Problem 1 » Copy out the background section on pulsed electric drilling word for word, in full.

Reading text »
* start *

BACKGROUND
[0001] There have been recent efforts to develop drilling techniques that do not require
physically cutting and scraping material to form the borehole. Particularly relevant
to the present disclosure are pulsed electric drilling systems that employ high energy
sparks to pulverize the formation material and thereby enable it to be cleared from
the path of the drilling assembly. Such systems are at illustratively disclosed in;
US Pat. 4741405, titled "Focused Shock Spark Discharge Drill Using Multiple Electrodes" by Moeny
and Small;
WO 2008/003092, titled "Portable and directional electrocrushing bit" by Moeny; and
WO 2010/027866, titled "Pulsed electric rock drilling apparatus with non-rotating bit and directional
control" by Moeny. Each of these references is incorporated herein by reference.
[0002] Generally speaking, the disclosed drilling systems employ a bit having multiple electrodes
immersed in a highly resistive drilling fluid in a borehole. The systems generate
multiple sparks per second using a specified excitation current profile that causes
a transient spark to form and arc through the most conducting portion of the borehole
floor. The arc causes that portion of the borehole floor to disintegrate or fragment
and be swept away by the flow of drilling fluid. As the most conductive portions of
the borehole floor are removed, subsequent sparks naturally seek the next most conductive
portion.

* end *

Problem 2 » In the listing, switch "Instruction" to "Command" wherever it occurs between the line holding "Select the 1 месяц period link" and the line holding "pyautogui.click(x=87, y=356)", inclusive, and return only those lines with nothing else changed.

Dataset records »

* start *

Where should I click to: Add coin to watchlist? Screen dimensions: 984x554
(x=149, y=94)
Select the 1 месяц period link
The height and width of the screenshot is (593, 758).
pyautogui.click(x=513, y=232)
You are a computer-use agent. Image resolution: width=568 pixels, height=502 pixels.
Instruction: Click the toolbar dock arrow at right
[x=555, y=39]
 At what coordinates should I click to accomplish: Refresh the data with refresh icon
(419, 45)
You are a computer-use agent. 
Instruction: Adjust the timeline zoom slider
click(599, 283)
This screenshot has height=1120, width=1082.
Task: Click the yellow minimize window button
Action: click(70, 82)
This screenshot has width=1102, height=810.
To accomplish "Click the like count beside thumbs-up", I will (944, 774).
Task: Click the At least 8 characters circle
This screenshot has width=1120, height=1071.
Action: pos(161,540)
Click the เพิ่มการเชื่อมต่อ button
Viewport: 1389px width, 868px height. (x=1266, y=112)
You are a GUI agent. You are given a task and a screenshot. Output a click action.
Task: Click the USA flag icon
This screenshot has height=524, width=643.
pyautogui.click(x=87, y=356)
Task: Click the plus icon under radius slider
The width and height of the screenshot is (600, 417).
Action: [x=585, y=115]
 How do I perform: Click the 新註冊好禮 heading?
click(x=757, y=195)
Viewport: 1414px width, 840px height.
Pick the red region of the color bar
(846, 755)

* end *

Task output 1 »
BACKGROUND
[0001] There have been recent efforts to develop drilling techniques that do not require
physically cutting and scraping material to form the borehole. Particularly relevant
to the present disclosure are pulsed electric drilling systems that employ high energy
sparks to pulverize the formation material and thereby enable it to be cleared from
the path of the drilling assembly. Such systems are at illustratively disclosed in;
US Pat. 4741405, titled "Focused Shock Spark Discharge Drill Using Multiple Electrodes" by Moeny
and Small;
WO 2008/003092, titled "Portable and directional electrocrushing bit" by Moeny; and
WO 2010/027866, titled "Pulsed electric rock drilling apparatus with non-rotating bit and directional
control" by Moeny. Each of these references is incorporated herein by reference.
[0002] Generally speaking, the disclosed drilling systems employ a bit having multiple electrodes
immersed in a highly resistive drilling fluid in a borehole. The systems generate
multiple sparks per second using a specified excitation current profile that causes
a transient spark to form and arc through the most conducting portion of the borehole
floor. The arc causes that portion of the borehole floor to disintegrate or fragment
and be swept away by the flow of drilling fluid. As the most conductive portions of
the borehole floor are removed, subsequent sparks naturally seek the next most conductive
portion.

Task output 2 »
Select the 1 месяц period link
The height and width of the screenshot is (593, 758).
pyautogui.click(x=513, y=232)
You are a computer-use agent. Image resolution: width=568 pixels, height=502 pixels.
Command: Click the toolbar dock arrow at right
[x=555, y=39]
 At what coordinates should I click to accomplish: Refresh the data with refresh icon
(419, 45)
You are a computer-use agent. 
Command: Adjust the timeline zoom slider
click(599, 283)
This screenshot has height=1120, width=1082.
Task: Click the yellow minimize window button
Action: click(70, 82)
This screenshot has width=1102, height=810.
To accomplish "Click the like count beside thumbs-up", I will (944, 774).
Task: Click the At least 8 characters circle
This screenshot has width=1120, height=1071.
Action: pos(161,540)
Click the เพิ่มการเชื่อมต่อ button
Viewport: 1389px width, 868px height. (x=1266, y=112)
You are a GUI agent. You are given a task and a screenshot. Output a click action.
Task: Click the USA flag icon
This screenshot has height=524, width=643.
pyautogui.click(x=87, y=356)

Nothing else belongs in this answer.